VIOLENT CRIME against women is not entertainment. "Star 80" was not entertainment. "Body Double" was not entertainment." And "Jagged Edge" is not entertainment. It is commercially packaged abuse. And we are supposed to call this anger art.

Richard Marquand is the culprit behind this morbid murder mystery in which a California socialite is found tied to her bed, with a bloody hunting knife between her legs. It is the jagged edge of the title, and the nasty, serrated symbol of social irresponsibility in our time.

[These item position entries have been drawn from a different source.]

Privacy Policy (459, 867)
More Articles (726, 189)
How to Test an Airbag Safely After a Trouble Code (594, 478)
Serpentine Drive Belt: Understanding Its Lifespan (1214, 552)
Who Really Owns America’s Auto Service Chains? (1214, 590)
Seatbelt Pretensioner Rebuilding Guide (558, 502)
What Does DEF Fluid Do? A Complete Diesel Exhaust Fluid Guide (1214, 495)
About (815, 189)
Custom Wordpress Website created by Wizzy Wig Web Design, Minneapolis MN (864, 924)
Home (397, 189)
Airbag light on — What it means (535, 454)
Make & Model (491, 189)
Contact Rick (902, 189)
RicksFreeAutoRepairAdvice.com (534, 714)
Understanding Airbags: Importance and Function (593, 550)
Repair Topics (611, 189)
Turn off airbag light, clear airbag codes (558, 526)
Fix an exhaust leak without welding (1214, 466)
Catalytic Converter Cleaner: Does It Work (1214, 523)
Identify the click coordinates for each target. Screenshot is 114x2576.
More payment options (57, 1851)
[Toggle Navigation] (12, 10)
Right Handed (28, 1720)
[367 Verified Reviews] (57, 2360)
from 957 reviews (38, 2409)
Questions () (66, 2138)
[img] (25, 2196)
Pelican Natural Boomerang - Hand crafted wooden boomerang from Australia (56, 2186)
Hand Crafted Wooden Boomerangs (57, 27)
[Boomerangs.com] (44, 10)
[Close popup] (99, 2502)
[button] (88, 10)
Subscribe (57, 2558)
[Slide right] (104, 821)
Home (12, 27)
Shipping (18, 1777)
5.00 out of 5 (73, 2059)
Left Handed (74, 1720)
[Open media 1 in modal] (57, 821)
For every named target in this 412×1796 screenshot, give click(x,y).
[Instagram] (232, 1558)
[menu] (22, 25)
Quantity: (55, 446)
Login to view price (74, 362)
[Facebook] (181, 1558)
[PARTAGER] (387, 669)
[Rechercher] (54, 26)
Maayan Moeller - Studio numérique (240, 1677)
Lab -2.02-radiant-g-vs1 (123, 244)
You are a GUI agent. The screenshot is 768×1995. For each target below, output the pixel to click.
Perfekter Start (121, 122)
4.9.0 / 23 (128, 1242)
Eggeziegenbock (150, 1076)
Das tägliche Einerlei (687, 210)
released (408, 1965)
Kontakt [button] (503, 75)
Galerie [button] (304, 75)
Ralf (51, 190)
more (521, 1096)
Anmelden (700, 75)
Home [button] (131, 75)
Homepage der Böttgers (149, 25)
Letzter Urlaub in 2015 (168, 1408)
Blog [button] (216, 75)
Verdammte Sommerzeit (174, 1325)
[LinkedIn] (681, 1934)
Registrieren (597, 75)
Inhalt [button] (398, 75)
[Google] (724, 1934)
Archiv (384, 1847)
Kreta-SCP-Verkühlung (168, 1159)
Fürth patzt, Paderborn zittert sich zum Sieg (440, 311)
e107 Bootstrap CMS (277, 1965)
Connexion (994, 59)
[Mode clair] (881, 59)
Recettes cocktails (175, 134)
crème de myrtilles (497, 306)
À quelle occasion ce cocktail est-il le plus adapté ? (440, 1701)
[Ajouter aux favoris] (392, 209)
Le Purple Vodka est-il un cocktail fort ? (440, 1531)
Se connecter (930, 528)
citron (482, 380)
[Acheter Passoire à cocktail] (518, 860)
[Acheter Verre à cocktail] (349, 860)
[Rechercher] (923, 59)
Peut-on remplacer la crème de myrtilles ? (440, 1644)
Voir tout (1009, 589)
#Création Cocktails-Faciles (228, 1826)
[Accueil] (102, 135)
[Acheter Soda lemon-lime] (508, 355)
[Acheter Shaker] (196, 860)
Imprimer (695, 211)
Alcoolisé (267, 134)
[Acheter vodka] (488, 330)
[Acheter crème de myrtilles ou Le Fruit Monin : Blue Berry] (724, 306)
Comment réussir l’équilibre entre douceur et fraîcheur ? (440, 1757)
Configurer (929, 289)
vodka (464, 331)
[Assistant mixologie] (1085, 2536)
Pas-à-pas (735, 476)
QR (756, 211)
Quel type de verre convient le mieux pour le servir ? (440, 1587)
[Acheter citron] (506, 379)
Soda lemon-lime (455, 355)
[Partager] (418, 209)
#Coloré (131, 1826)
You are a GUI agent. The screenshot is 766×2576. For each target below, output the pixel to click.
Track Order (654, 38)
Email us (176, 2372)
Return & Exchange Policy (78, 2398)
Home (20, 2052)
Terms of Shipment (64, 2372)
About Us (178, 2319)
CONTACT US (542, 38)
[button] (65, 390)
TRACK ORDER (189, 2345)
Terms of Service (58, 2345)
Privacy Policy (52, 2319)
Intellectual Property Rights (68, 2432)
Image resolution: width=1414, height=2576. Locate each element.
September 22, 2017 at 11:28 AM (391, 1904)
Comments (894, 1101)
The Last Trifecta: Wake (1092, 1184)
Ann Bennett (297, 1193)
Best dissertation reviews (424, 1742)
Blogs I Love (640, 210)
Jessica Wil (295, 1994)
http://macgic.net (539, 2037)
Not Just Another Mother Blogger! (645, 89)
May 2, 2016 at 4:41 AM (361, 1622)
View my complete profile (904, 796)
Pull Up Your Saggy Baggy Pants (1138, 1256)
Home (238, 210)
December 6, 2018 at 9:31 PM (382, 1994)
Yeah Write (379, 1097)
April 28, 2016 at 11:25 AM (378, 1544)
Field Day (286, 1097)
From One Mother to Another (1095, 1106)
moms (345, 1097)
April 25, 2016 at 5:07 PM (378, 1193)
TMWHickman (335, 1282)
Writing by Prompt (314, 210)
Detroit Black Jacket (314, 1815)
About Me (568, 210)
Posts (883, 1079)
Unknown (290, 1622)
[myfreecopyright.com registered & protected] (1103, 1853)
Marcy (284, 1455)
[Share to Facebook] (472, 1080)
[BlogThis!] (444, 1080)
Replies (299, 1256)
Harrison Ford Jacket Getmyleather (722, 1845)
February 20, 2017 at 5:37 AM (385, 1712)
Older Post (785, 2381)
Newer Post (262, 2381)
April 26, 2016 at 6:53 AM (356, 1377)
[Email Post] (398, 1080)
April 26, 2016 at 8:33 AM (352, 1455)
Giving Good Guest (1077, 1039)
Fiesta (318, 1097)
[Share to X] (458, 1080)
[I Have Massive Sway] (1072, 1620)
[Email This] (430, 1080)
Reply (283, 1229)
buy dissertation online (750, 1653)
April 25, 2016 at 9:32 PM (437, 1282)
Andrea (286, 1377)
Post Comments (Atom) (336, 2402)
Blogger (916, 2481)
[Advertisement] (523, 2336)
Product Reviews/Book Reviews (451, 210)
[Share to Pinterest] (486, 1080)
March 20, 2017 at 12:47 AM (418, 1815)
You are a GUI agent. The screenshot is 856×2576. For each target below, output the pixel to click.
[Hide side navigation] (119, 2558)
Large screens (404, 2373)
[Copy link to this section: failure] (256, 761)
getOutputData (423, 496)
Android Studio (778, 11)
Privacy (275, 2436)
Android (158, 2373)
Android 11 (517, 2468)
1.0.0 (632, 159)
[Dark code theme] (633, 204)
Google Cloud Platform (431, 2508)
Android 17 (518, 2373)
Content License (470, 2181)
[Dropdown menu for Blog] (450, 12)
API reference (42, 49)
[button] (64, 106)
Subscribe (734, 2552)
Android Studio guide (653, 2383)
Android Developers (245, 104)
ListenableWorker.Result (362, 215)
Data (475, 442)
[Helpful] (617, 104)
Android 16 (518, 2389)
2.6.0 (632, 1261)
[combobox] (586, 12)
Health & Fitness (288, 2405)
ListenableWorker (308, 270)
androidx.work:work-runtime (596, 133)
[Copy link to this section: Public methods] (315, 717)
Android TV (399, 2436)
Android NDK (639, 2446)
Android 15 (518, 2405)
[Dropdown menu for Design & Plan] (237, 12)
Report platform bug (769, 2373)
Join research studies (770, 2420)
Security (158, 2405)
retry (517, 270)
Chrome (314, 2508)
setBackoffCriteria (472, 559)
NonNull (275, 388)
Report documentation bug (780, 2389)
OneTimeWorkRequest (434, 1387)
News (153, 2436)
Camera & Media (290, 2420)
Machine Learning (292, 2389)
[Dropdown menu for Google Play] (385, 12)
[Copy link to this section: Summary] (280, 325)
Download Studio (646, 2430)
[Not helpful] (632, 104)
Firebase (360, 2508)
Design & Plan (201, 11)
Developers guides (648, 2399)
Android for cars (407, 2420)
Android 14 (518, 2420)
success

Glenn Close elects to star as the lovelorn attorney for the defense, a career woman whose vulnerability (what we all want in a criminal lawyer) suckers her into a romance with her client and into harm's way.

Jeff Bridges plays the murder victim's husband who is accused of the crime by a politically aspiring D.A. (Peter Coyote). "If I were going to kill my wife, that's the way I'd do it," jokes the prosecutor to his cronies, who suggest money is the motive for the crime.

And we are supposed to wonder if the hapless, puppy-faced Bridges is capable of the deed. Bridges' character is a pudding-headed preppie who never develops. He looks like a man in an ad for an Arrow shirt and that's about as near as we get to him.

"The first time I saw you, I wanted you," he says to Close, who doesn't seem suspicious of this come-on in one so recently bereaved.

In her quest for justice, Close is hounded by the sexist D.A. and treated like a child by the judge. And it's no wonder, since she even cries in the courtroom, her feelings hurt by the prosecution's surprise witness. Silly girl.

Not only is the character foolish enough to fall in love with and make love to her client -- a man she knows might have just sliced up his wife -- but she's not even professional about it.

Of course, Close can't help it if her character is emotional or that wardrobe dressed this criminal attorney in a taut, puckered skirt, the better to prance about the courtroom.

"Jagged Edge" costars Robert Loggia as a crusty old detective, with Marshall Colt quite good as a tennis pro linked to the murder and a second, vicious crime.

Good performances by Close and Coyote along with Marquand's workmanlike approach can't make up for the insensitivity, mundane characterizations and sexploitation.